Show each line in the rows below that contains the string "width", with uppercase and lowercase letters counting as different.

Data supplied
## begin
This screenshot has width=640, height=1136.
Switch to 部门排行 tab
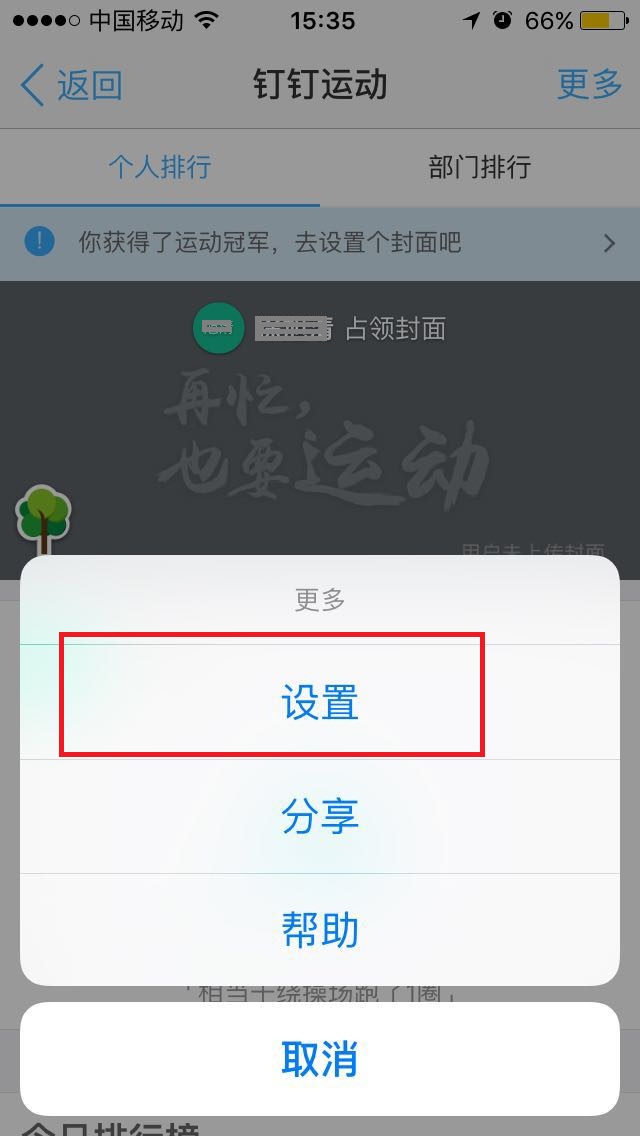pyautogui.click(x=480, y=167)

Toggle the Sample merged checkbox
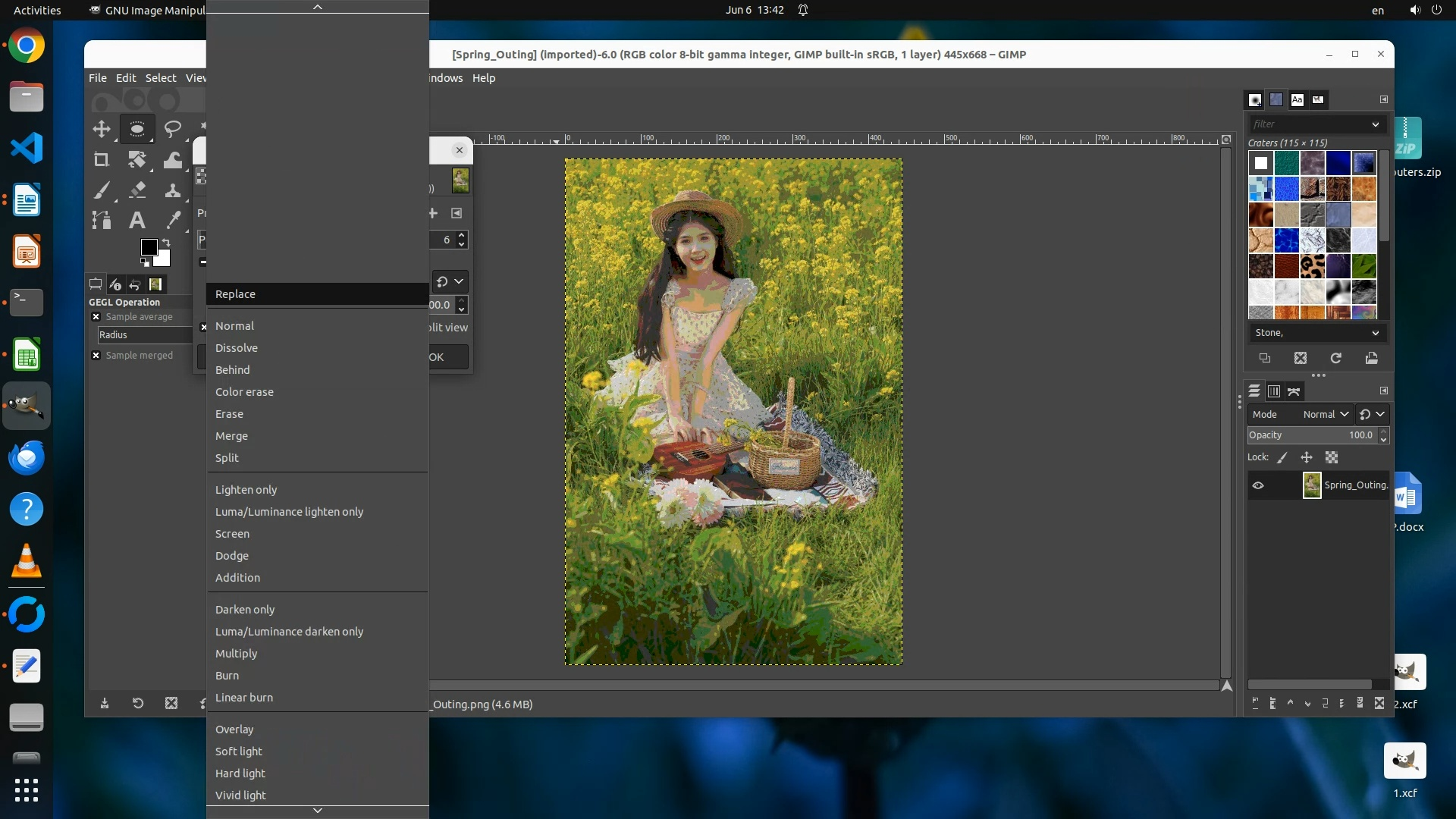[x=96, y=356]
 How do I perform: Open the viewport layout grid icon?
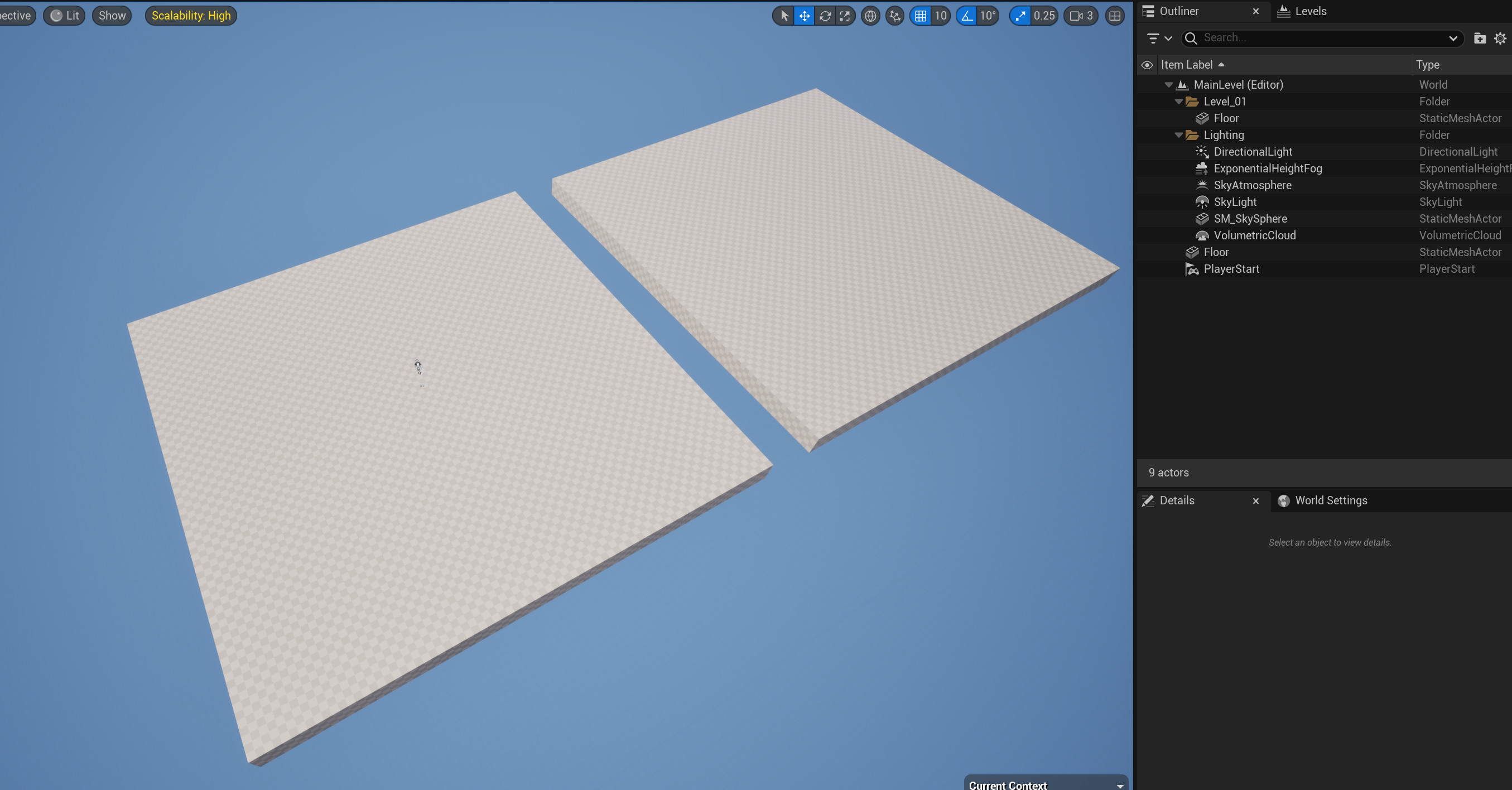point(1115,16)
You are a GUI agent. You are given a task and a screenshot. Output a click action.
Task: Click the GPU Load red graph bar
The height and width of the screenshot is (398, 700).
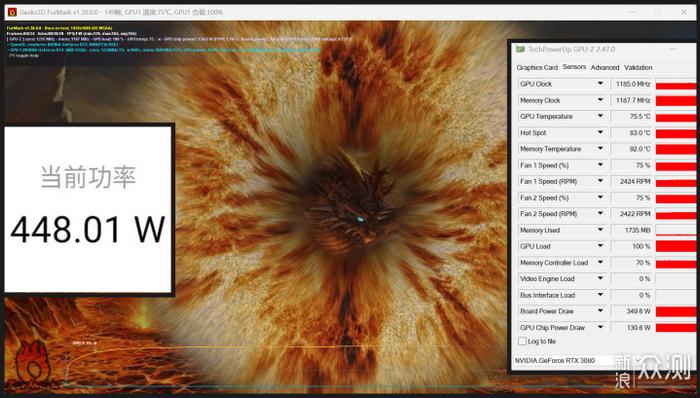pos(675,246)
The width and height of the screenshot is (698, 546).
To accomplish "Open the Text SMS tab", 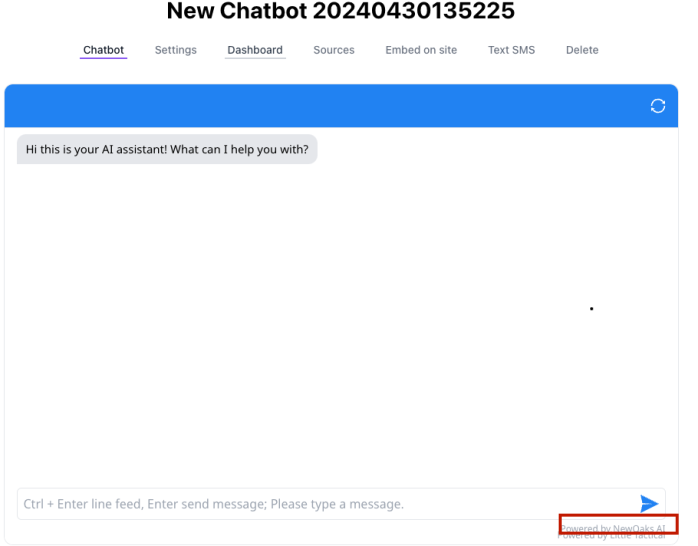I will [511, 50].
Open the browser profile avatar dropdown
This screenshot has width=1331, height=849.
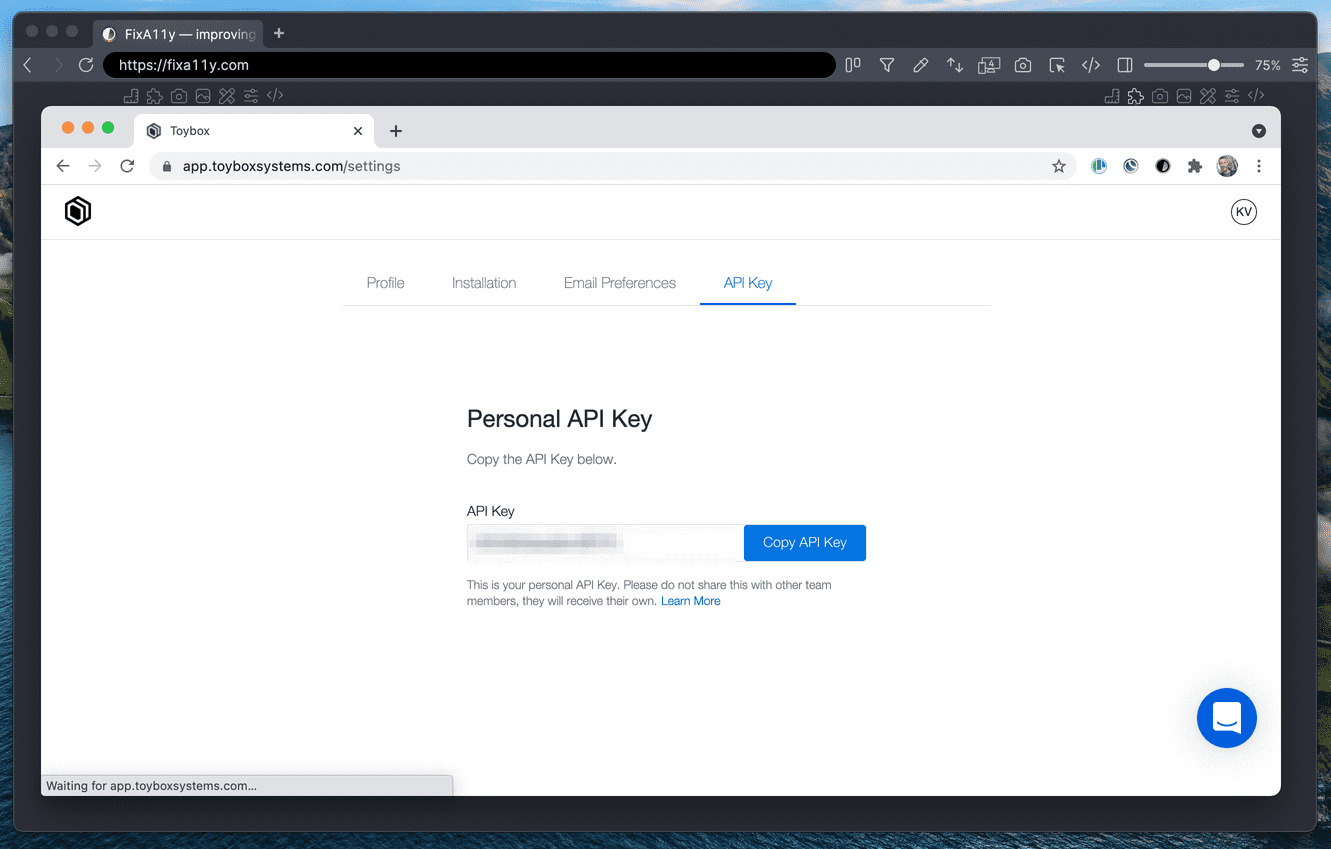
## end
Complete output
This screenshot has width=640, height=1136.
The height and width of the screenshot is (398, 700).
The width and height of the screenshot is (698, 546).
This screenshot has width=1331, height=849.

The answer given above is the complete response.